At the same time, Mayor Martin Walsh was scheduled to announce in his State of the City address Tuesday night the opening of a new live jazz restaurant in the ground floor of the Bolling Municipal Building, also in Dudley Square.

City officials released details on the future jazz venue, operated by Berklee College of Music professor Bill Banfield, Tuesday. The JazzUrbane Café, as the venue is called, would be the first to open in the 7,800 square foot space, located at the intersection of Warren and Washington streets, since the Bolling Building opened in 2015.

The venue will offer counter and sit-down service and will serve as a venue for local acts as well as internationally-renowned artists, according to a City of Boston press release.

“We’re working to create opportunity in every neighborhood and every community in Boston, and the JazzUrbane Cafe will serve as a place for families and friends to gather for community conversations, civic meetings, entertainment and so much more,” Walsh said in a press statement. “I’m proud to have this new venue in the Bolling Building, and continue creating spaces and opportunities for all.”

The two announcements, with positive and negative implications for the economic vitality of the business district, underscore the challenges facing entrepreneurs, neighborhood residents and city officials seeking to revitalize Dudley Square. According to a statement, Haley House Bakery and Cafe, which has been open since 2005 and is home to numerous community outreach programs, will be reevaluating and redesigning its business concept to better serve the community.

“Over time, every new idea that came in was added on to what we do, and that has really been powerful,” said Haley House Executive Director Bing Broderick in an interview. “At the same time, what I would like to see us do more is design our business and incorporate programs that were maybe more on the outside of our operations and integrate them into the central operation.”
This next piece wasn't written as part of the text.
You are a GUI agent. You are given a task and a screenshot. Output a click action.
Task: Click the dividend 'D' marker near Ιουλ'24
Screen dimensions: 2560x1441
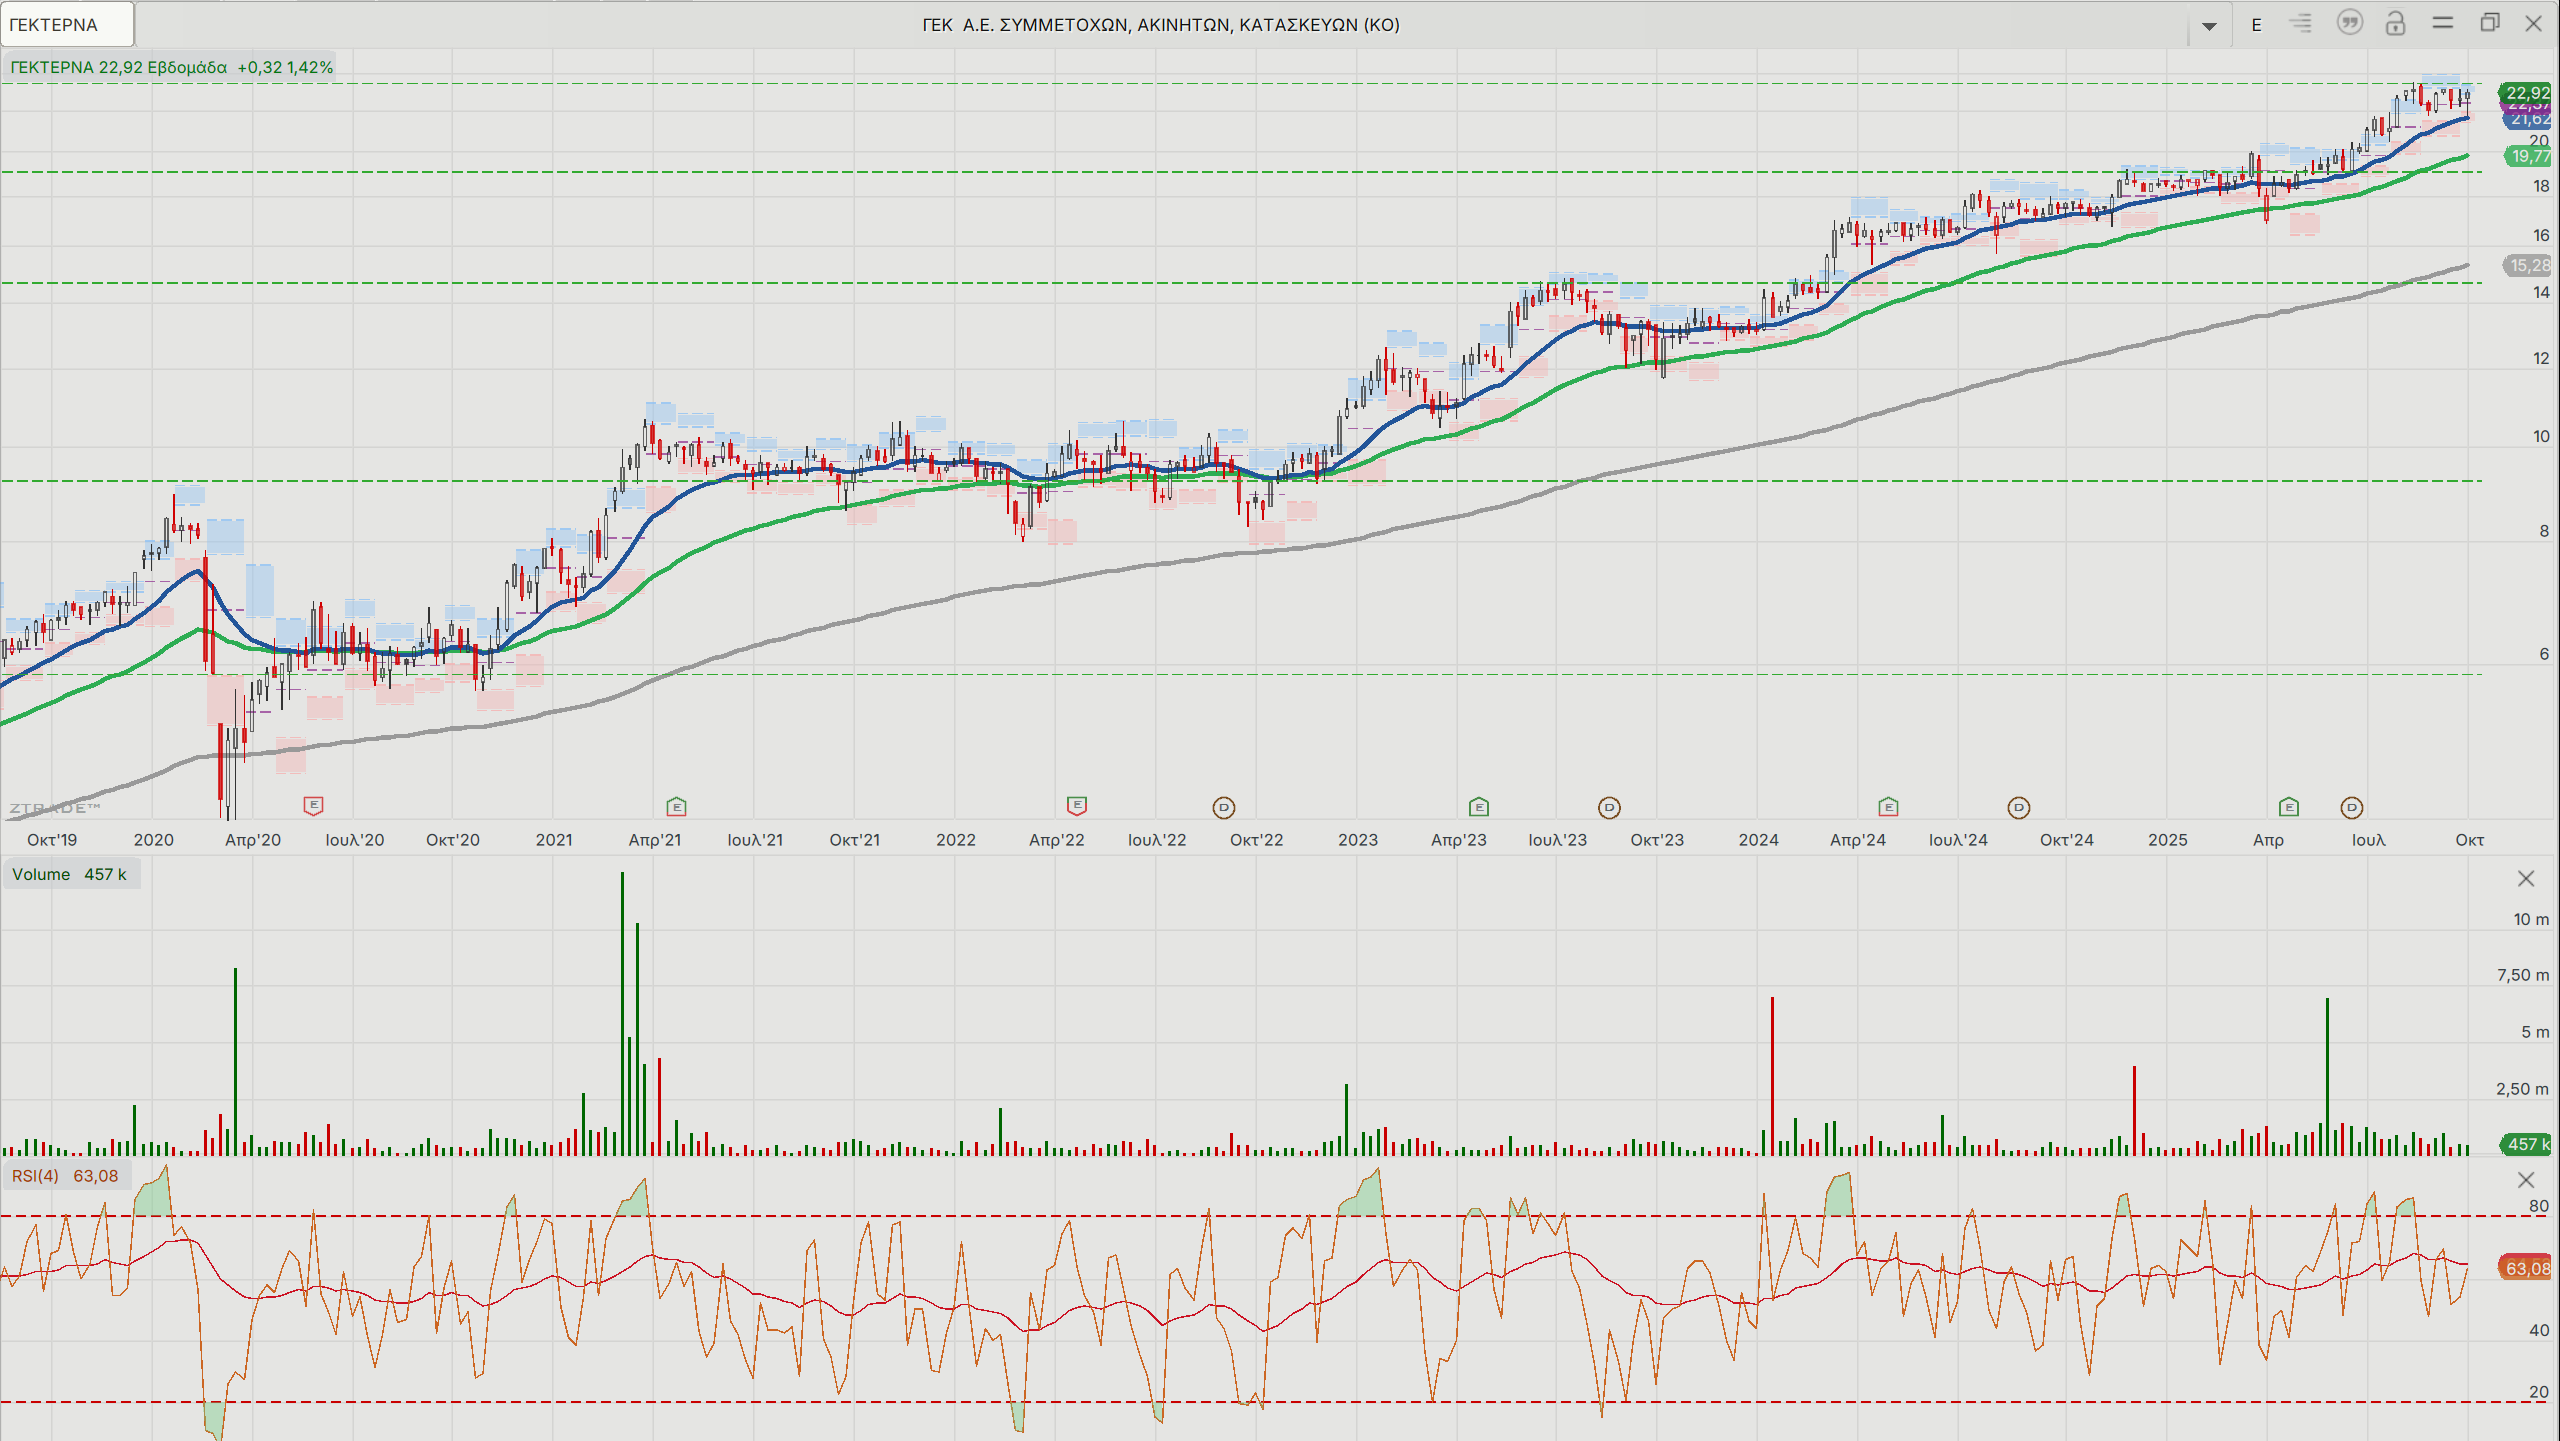click(2018, 807)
Broderick specifically mentioned the restaurant’s transitional employment program, which provides employment and training to formerly incarcerated citizens returning to the community, as something he would like to focus more on. He also stressed that while the restaurant is the most public part of Haley House, there are other aspects of the organization that people don’t always see, including 110 units of housing that it owns in the South End and an organic, volunteer-operated farm in Roxbury.

Haley House Bakery Cafe has been a cultural hotspot for the Dudley Square area, providing a frequent venue for local musical performances, art exhibitions and poetry slams. Broderick said that he hopes this tradition will continue when they reopen.

“We feel strongly that Roxbury is rich in culture, and that it is important to provide a venue for it,” he said.

Despite the temporary closure of the restaurant, some of Haley House’s programs will continue running, including catering and wholesale baking, and its Take Back the Kitchen after-school culinary and nutrition education program.

Joyce Stanley, executive director of Dudley Square Main Streets, said that the cafe is not the only business closing in the area, with many business owners citing rising rent costs, crime and lack of parking.

“Generally, Washington Street is going to look very vacant,” Stanley said. “We’re planning a meeting with landlords on main streets in the city to talk about what we need to recruit businesses.”

Broderick said that he hopes the restaurant will reopen for the summer, but he will have a better idea once the board meets in a couple of weeks to discuss the future of the cafe.

“The cafe has been a platform for so much, and we look forward to re-envisioning that for the future,” Broderick said.